Vivre sous la tente au Moyen Age : (Ve-XVe siècle)
de Hervé Martin, Marc Russon

critiqué par Fanou03, le 8 décembre 2017
(* - 48 ans)


La note:  étoiles
Lancelot fait du camping
Voici un sujet qui pourrait a priori sembler curieux : une copieuse monographie (quatre cents pages quand même !) sur la place de la tente au Moyen Âge. Ce serait oublier, mine de rien, la place que les campements avaient en tant que mode de vie d’abord, en particulier dans les campagnes militaires bien sûr, mais aussi dans l’imaginaire collectif et symbolique des classes sociales dominantes.

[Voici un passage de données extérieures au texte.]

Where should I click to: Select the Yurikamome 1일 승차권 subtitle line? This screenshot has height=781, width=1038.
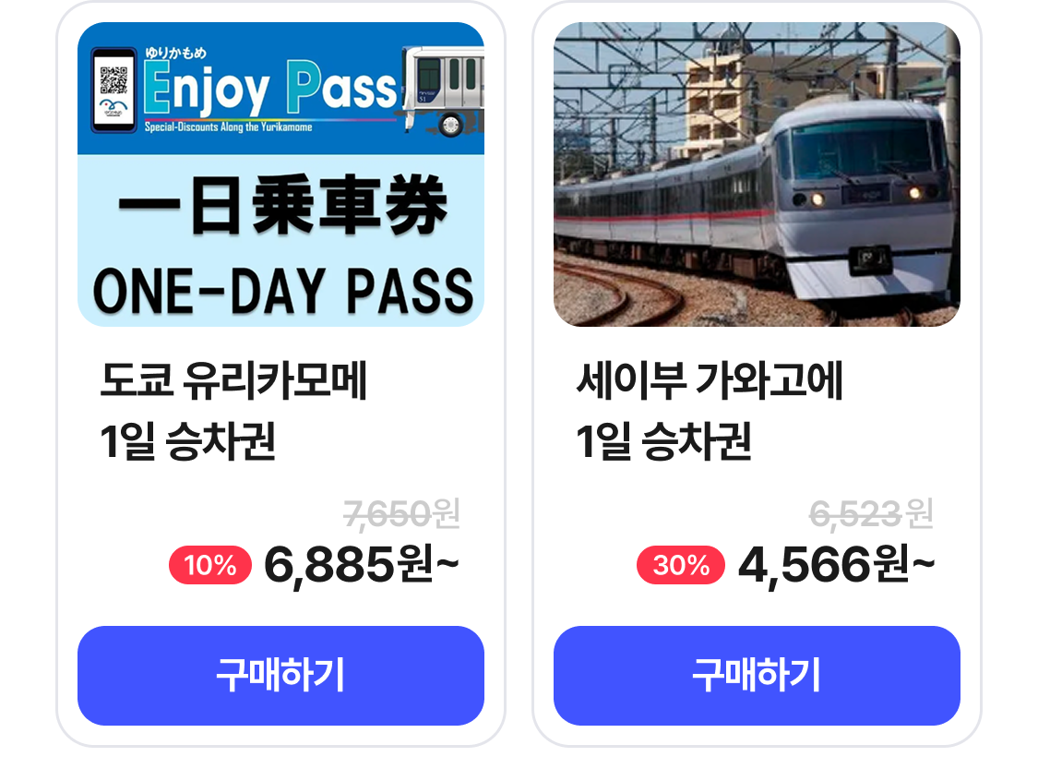pyautogui.click(x=188, y=442)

L’ouvrage traite essentiellement du campement militaire et aristocratique : on peut le regretter évidemment, mais la prédominance de cette approche s’explique par le manque de source concernant l’usage qu’avait du camping le restant de la population. De même le déficit en données sur le sujet ne permet pas aux auteurs, à leurs grands regrets d’ailleurs, d’aborder en profondeur le volet technique et économique de la tente, même s’il semble qu’il y ait eu une véritable « industrie » liée à ce domaine, ou même, en Angleterre par exemple, des corps de métier dédiés au montage complexe des tentes de la suite royale. Ce que j’ai beaucoup apprécié par ailleurs est que l'étude n’est pas restreinte à l’aire européenne: elle évoque, et de façon passionnante, les campements dans les civilisations mogholes, turques ou arabes, et de quelle façon ils ont influencé (à travers les Croisades et la Reconquista en particulier) la conception du campement des armées occidentales.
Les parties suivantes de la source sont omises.